For those with a specific interest in education, there is much here to consider. The report itself has a short section on education, a much longer one on ‘skills’, and brief highlights about a number of initiatives and trends (MOOCs, Khan Academy, Rio’s Educopedia, One Laptop per Child) that are enabled by education technologies.

More fundamentally, though, considering the report as a whole, it is clear that education is one of the central connective themes that sits at the heart of what the 2016 World Development Report is about, and its relevance for decisionmakers going forward. Digital Dividends calls for the “strengthening the analog foundation of the digital revolution.” Going forward, development success will not be so much about technological advances (which will no doubt continue to occur, at an increasingly dizzying rate, in all sorts of exciting ways), it argues, but rather as a result of success with two things: policies and people.

The report states (see figure 3.17, for those who like citations) that “digital technology projects funded by the World Bank are more successful in countries with higher-quality institutions.” This perhaps shouldn’t be a surprise to anyone, but it highlights that beliefs about technology being a simple ‘silver bullet solution’ to so many of the most pressing challenges facing communities around the world today are misguided. As the historian Melvin Kranzberg observed (and as Kentaro Toyama likes to remind me), “technology is neither positive nor negative – nor is it neutral.”

Those most likely to benefit the most from the emergence and use of new technologies are those already advantaged in many ways. This isn’t to contend that advances will only accrue to such groups – certainly not!

New technologies will continue to emerge that offer exciting potential applications to help address many long standing ‘problems’ around the world (and along the way introduce a few new ones, presumably). Recommendations such as those found in the 2016 World Development Report about “making the internet universal, affordable, open, and safe” can be important guiding principles in ensuring that these technologies can be utilized to their full potential.
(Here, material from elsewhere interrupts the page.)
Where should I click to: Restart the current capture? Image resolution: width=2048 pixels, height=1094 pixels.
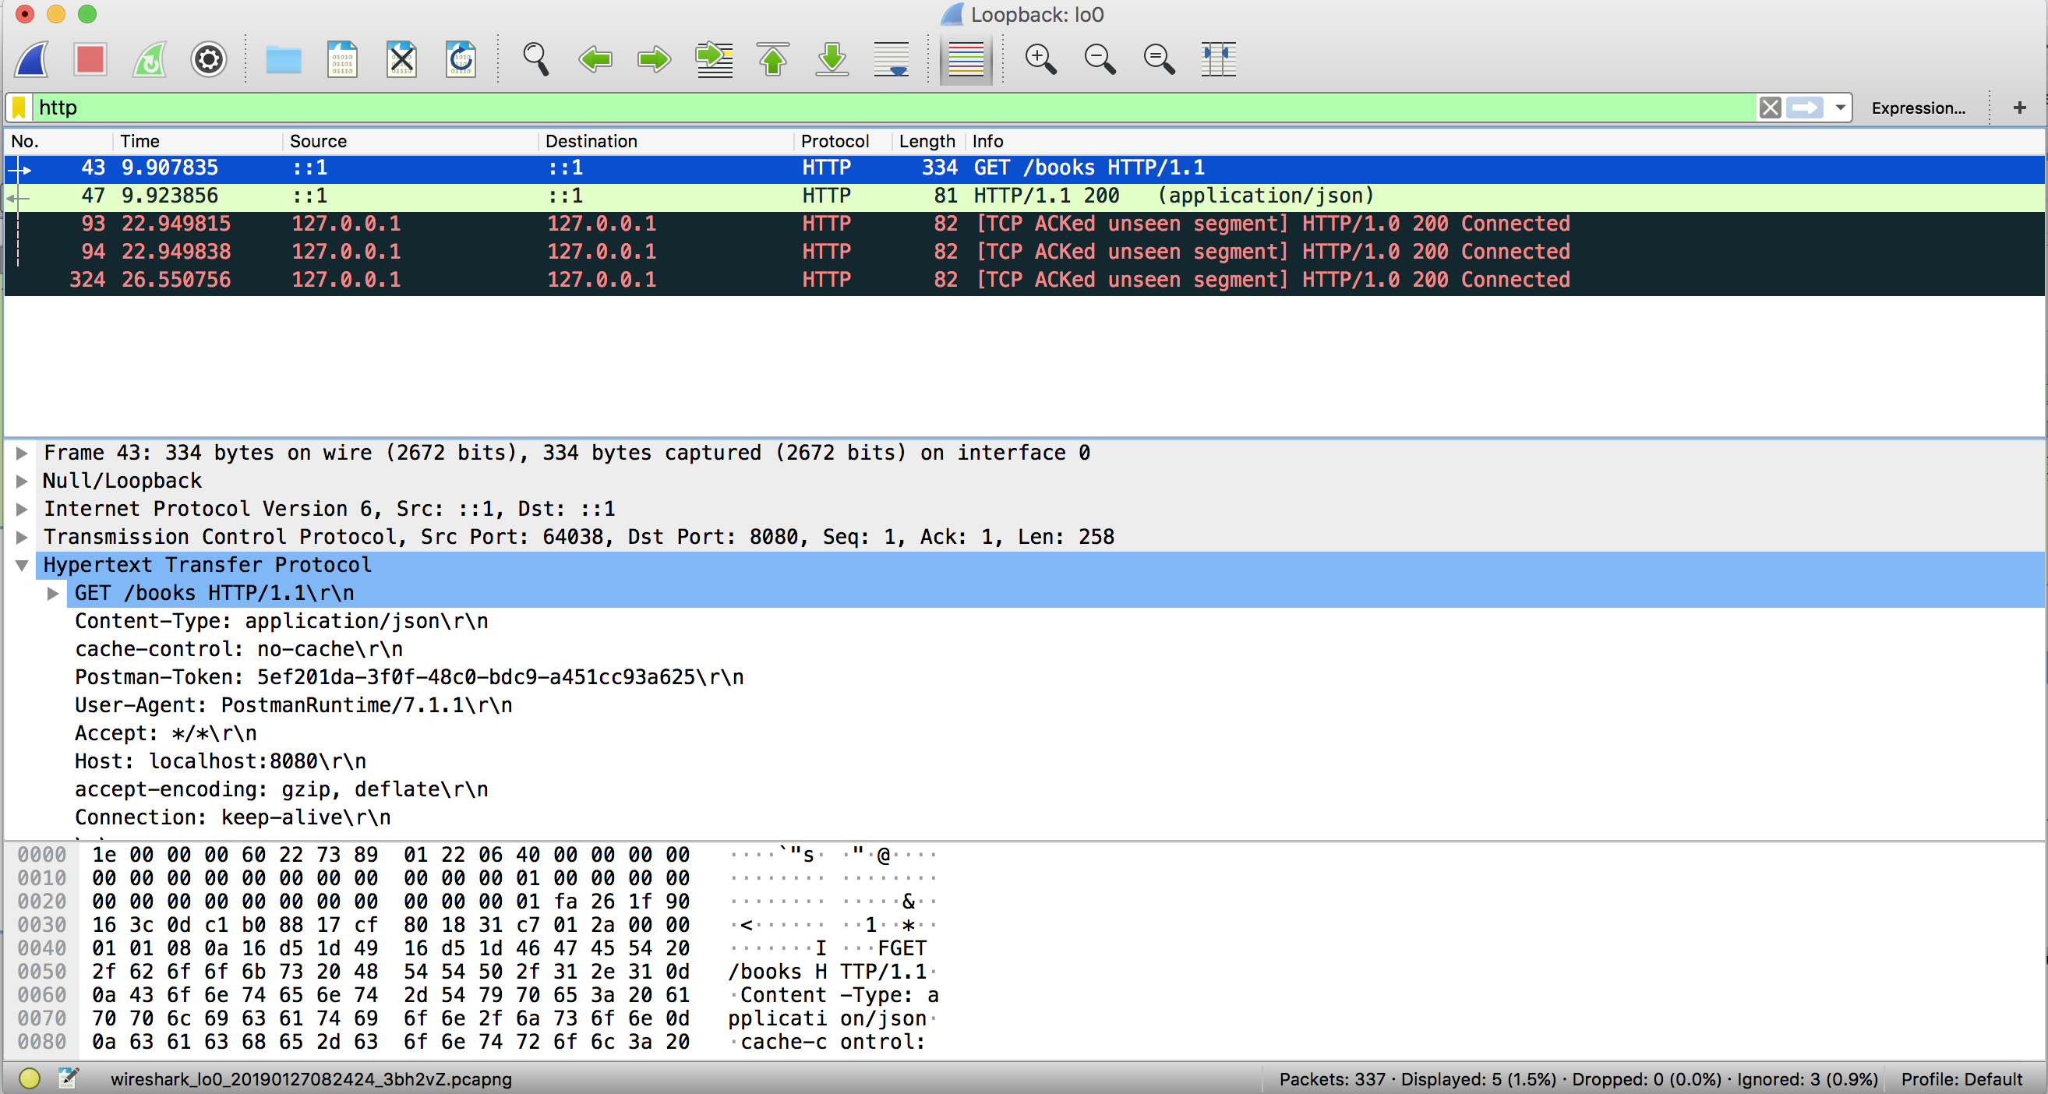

However, we face a “changed world with unchanged classrooms,” and it is the young people who emerge from such classrooms, together with those who continue to learn after their formal schooling has ended, who will chart the course forward. They may increasingly be aided by algorithms, and some of the roles they would have performed in the past may be performed by machines in the future. However,  in the end, it is the extent to which our educators and education systems are able to support and nurture the development of the analog foundation of our increasingly our digital lives that will be critical.

That’s the real challenge if the ‘digital dividends’ analyzed and celebrated in the 2016 World Development Report are to realized — not only for the ‘elites’ in economies and societies around the world, but rather for and by all citizens, no matter where they may live and the circumstances into which they were born.